** Set problem **
Reproduce the lines of the material below word for word, starting with the line that contains "Move the social block up with arrow control" and going on through the line that contains "Action: 152,166", with both of those lines included.

++++++

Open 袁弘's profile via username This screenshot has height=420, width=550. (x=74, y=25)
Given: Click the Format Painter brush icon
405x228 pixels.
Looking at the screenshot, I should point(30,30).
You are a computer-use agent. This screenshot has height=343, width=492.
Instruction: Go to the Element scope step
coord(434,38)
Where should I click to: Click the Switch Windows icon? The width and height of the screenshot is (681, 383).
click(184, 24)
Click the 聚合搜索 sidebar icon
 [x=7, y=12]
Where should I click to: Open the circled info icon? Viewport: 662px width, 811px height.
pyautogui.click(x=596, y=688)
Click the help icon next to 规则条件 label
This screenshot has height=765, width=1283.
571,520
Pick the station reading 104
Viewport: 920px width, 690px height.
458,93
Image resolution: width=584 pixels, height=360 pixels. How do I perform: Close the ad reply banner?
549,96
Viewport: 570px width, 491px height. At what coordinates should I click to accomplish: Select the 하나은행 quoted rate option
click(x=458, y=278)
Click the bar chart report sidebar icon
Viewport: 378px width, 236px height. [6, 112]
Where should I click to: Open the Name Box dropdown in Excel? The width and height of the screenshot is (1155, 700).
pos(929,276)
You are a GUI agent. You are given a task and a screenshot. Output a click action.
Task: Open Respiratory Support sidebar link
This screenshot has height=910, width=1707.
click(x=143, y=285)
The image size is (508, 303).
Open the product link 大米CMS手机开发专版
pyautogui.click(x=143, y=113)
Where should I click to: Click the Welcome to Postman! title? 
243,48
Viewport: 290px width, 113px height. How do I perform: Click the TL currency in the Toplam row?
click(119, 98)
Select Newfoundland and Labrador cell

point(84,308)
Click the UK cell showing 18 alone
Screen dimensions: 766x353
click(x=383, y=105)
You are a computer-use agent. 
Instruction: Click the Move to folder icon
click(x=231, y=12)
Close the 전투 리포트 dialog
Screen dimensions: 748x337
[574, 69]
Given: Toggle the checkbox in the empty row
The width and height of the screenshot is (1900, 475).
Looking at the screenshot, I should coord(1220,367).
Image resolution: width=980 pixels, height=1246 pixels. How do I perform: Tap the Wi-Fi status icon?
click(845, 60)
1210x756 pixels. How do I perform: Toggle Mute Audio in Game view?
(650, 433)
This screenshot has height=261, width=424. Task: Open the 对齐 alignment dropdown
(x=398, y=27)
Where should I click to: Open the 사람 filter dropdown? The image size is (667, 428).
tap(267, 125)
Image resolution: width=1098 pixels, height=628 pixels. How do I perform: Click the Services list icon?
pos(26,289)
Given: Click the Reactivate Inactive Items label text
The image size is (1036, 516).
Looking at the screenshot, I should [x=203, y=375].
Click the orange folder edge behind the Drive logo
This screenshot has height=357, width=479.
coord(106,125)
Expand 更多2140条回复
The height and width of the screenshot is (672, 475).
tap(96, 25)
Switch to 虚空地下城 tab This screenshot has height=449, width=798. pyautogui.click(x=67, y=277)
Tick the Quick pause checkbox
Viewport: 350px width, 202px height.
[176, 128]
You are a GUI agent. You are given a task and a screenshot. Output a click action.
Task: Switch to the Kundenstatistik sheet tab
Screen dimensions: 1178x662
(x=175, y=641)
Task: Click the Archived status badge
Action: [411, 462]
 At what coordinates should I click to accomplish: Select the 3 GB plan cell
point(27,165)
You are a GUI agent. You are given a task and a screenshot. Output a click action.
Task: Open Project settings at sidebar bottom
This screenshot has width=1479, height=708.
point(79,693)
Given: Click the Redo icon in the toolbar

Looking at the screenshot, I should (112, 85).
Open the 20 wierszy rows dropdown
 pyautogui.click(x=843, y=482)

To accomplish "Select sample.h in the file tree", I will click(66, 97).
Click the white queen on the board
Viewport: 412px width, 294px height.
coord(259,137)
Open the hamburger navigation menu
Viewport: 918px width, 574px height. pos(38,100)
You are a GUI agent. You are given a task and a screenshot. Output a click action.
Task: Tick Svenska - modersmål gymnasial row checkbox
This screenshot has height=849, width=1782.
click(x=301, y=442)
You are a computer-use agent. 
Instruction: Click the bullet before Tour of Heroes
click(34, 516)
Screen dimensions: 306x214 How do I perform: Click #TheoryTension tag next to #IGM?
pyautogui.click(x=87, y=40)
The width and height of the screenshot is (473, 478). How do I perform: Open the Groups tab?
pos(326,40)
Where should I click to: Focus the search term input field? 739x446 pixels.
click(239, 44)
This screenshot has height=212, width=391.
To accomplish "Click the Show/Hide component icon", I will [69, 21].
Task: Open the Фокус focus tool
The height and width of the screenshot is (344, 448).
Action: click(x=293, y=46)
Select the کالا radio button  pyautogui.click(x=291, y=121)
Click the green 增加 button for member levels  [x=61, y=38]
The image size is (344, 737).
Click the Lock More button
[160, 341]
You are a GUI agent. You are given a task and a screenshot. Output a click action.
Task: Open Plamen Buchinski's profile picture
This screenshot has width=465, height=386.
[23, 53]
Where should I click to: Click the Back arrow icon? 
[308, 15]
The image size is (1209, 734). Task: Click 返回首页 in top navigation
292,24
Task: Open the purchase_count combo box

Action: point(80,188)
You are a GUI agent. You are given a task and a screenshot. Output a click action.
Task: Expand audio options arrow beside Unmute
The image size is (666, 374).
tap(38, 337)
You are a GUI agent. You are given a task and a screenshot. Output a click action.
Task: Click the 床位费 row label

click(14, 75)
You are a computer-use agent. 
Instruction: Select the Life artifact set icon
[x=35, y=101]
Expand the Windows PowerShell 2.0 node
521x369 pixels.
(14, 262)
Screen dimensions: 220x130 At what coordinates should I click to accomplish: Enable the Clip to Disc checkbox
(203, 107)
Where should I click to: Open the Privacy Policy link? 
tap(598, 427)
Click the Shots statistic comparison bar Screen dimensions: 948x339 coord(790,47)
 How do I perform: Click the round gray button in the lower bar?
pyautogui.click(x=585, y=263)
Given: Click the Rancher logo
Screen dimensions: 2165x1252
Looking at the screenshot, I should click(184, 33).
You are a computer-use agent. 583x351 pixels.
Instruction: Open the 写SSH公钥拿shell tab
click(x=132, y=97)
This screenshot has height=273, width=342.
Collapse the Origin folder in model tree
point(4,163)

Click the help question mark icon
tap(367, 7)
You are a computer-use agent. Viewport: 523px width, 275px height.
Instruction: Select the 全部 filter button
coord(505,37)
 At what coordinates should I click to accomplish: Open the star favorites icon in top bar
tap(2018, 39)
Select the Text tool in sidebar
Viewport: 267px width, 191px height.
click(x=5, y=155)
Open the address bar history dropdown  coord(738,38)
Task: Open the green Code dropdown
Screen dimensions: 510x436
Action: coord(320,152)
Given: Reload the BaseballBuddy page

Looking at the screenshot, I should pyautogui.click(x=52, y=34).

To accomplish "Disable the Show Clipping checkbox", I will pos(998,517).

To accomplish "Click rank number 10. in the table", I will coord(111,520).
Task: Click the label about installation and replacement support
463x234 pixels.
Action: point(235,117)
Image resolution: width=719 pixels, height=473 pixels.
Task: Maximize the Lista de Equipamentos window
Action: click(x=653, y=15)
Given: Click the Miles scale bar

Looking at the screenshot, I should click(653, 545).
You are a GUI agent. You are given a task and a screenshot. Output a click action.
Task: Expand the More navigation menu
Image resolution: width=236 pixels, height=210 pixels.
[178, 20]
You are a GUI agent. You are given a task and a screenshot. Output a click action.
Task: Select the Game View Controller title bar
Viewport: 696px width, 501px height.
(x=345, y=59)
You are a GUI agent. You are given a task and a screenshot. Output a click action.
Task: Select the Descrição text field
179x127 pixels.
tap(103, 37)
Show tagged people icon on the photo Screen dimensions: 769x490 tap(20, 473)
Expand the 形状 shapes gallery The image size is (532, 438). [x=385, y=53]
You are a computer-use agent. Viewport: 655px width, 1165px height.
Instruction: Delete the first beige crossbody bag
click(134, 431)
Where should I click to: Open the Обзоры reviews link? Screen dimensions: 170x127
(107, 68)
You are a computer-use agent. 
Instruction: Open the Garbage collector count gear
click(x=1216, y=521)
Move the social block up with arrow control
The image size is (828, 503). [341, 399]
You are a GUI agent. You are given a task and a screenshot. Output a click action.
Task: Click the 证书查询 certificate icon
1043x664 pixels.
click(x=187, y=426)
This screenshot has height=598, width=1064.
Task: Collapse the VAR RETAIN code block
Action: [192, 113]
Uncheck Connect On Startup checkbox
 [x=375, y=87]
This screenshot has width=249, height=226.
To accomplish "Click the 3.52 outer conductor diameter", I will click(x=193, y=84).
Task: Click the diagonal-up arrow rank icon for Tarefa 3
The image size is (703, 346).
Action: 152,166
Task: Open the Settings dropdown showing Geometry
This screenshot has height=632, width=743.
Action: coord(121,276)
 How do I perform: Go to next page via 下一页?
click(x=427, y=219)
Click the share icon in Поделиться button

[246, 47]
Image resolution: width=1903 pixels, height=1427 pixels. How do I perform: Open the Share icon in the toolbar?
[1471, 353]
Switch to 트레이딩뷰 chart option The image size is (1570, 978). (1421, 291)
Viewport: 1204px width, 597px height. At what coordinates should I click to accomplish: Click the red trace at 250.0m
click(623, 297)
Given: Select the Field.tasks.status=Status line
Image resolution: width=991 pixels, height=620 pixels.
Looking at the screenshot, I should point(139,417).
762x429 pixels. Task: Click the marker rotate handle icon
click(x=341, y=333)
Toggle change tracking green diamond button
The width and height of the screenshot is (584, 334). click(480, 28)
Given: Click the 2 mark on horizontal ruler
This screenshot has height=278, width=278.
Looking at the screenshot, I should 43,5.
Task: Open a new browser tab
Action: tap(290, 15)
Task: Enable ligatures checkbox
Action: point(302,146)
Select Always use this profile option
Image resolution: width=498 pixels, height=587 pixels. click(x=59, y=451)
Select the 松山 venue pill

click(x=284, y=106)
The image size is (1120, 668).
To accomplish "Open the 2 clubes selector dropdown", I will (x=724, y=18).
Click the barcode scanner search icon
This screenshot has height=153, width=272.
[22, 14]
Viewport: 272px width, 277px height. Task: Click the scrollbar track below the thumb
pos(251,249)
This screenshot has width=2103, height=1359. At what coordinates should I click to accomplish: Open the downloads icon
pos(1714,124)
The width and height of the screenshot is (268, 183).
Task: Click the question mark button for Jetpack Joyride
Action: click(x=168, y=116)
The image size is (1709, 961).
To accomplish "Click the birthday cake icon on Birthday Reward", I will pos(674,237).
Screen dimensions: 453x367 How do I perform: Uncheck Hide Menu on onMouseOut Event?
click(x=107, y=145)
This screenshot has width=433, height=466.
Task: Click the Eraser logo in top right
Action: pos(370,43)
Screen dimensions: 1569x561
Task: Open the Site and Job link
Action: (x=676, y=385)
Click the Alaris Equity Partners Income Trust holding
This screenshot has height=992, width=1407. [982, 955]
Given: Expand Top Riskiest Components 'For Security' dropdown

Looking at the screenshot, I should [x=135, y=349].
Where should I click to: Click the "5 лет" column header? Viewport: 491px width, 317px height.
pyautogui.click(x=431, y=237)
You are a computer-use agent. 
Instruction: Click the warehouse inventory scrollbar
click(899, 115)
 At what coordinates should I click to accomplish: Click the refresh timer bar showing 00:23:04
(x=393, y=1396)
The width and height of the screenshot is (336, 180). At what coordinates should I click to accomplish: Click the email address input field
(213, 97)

++++++

** Final answer **
Move the social block up with arrow control
The image size is (828, 503). [341, 399]
You are a GUI agent. You are given a task and a screenshot. Output a click action.
Task: Click the 证书查询 certificate icon
1043x664 pixels.
click(x=187, y=426)
This screenshot has height=598, width=1064.
Task: Collapse the VAR RETAIN code block
Action: [192, 113]
Uncheck Connect On Startup checkbox
 [x=375, y=87]
This screenshot has width=249, height=226.
To accomplish "Click the 3.52 outer conductor diameter", I will click(x=193, y=84).
Task: Click the diagonal-up arrow rank icon for Tarefa 3
The image size is (703, 346).
Action: 152,166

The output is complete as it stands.